### [Tasks]
1. Translate this sentence from the forum thread on merging duplicate POIs into Spanish: "Normally the address of a starbucks would be the same in any different source."
2. In the records, swap "GUI agent" for "screen assistant" in the stretch from the line containing "Describe the element at coordinates (360, 78)" through the line containing "pyautogui.click(x=42, y=284)", and return only those lines with everything else left unchanged.
::: Extracted text :::
5

I'm collecting POIs data from several sources and plotting them on map, i'm having difficulties merging the POIs because some of them are redundant between the data sources i'm using. How can i assign a unique identifier for each POI in a ways that the implementation logic can figure out the redundancy, e.g. I have a starbucks in two of the sources each for the same branch, and there is slight difference in the long/lat value due to accuracy, how can i automatically identify th redundancy.

Street names are not enough as they are not unique and might get updated from different sources, i was thinking of using the lat/long in addition to the first three letters of the POI, something like STA-31,444-30,122 but again the long/lat are not always the same between the different sources because of the accuracy, they might be off for a few meters.

Thanks Yehia

underdark
  • 84,148
  • 21
  • 231
  • 413
  • 1
    did you mean to say Street name is not enough instead of "Street name are enough as they are not unique"? – Brad Nesom Jun 01 '11 at 13:36
  • @Yenia A.Salam, what GIS software are you using? – artwork21 Jun 01 '11 at 13:44
  • intergraph geomedia, yea because the streetname might change over time from one source to another – Yehia A.Salam Jun 01 '11 at 15:35
  • You could create an ID based on the grid cell that each POI is within. The problem is that they could be in neighboring grid squares, but still quite close. Ultimately this is not an issue with the unique ID, it is a matter of identifying redundancy. Better to rephrase the question to consider identifying redundancy. – Matthew Snape Jun 02 '11 at 14:12

3 Answers3

1

Normally the address of a starbucks would be the same in any different source.
If it were me I would as you suggest calculate a field with the poi name, street num, and name all concatenated together.
Then you can do a dissolve on the user uid.
No need to use the lat lon.

Brad Nesom
  • 17,412
  • 2
  • 42
  • 68
1

The obvious solution appears to be to degrade the lat/long precision to a point that negates the difference in accuracy.

eg, if you have:

  • 123.123456 / 45.6789
  • 123.123478 / 45.6782

Then reducing them both to 3DP of precision gives the same result (123.123 / 45.678).

The trick is just to figure out how much to degrade them to match the same location, without accidentally merging in neighbouring POI's (5-10m would seem to me to be OK, but how that equates to decimal degrees I'm not sure).

Mark Ireland
  • 13,147
  • 3
  • 33
  • 67
1

I use SQL Server and i have for POI name = ABBREVATION of NAME (TIM HURTON= TH) + LAT (45.6-> 456) + LNG(107.9 ->1079).

But It's very different depending on the source. Good luck !
::: Recorded data :::
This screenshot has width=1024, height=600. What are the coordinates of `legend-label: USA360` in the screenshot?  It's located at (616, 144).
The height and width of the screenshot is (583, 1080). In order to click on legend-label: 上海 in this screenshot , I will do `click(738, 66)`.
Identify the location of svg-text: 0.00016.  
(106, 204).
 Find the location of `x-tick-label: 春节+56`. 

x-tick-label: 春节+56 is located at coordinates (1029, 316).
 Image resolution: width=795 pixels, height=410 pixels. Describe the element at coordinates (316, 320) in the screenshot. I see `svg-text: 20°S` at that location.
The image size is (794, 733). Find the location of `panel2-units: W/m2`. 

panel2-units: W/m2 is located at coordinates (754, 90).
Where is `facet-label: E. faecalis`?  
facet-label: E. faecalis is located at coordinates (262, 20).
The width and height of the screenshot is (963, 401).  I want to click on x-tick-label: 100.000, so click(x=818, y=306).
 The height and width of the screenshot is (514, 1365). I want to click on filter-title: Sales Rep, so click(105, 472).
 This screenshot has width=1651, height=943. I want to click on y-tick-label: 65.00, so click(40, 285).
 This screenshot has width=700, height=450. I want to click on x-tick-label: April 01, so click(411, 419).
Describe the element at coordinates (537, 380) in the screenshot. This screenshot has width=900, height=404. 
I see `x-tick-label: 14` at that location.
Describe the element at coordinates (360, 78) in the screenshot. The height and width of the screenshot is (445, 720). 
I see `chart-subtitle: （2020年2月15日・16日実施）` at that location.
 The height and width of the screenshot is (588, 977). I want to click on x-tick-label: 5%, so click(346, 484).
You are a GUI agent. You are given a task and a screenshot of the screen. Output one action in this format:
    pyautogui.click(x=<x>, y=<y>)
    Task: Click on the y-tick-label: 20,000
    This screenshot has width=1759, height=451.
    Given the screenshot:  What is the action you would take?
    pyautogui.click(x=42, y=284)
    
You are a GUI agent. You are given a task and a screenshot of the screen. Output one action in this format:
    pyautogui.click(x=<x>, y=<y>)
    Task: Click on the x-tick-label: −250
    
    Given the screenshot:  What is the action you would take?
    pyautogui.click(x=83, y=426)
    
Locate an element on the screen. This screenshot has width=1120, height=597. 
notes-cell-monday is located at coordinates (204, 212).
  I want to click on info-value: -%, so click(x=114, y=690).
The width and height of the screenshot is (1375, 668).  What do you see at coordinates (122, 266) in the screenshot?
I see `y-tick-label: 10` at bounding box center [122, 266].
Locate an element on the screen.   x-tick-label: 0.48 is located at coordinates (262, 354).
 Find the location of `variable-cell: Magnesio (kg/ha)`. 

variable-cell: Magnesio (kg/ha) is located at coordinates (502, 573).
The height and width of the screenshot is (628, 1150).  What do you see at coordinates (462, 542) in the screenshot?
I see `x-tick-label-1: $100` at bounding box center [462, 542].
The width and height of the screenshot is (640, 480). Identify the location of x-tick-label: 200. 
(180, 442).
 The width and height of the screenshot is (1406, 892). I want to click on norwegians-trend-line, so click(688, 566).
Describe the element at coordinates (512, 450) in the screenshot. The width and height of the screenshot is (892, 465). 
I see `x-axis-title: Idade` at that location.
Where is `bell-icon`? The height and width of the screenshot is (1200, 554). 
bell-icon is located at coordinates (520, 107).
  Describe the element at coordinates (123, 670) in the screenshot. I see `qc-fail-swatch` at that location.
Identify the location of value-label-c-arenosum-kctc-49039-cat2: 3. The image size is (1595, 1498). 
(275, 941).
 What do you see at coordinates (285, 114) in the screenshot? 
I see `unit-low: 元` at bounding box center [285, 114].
:::
### [Solutions to the tasks]
1. Normalmente, la dirección de un Starbucks sería la misma en cualquier fuente distinta.

2.
Describe the element at coordinates (360, 78) in the screenshot. The height and width of the screenshot is (445, 720). 
I see `chart-subtitle: （2020年2月15日・16日実施）` at that location.
 The height and width of the screenshot is (588, 977). I want to click on x-tick-label: 5%, so click(346, 484).
You are a screen assistant. You are given a task and a screenshot of the screen. Output one action in this format:
    pyautogui.click(x=<x>, y=<y>)
    Task: Click on the y-tick-label: 20,000
    This screenshot has width=1759, height=451.
    Given the screenshot:  What is the action you would take?
    pyautogui.click(x=42, y=284)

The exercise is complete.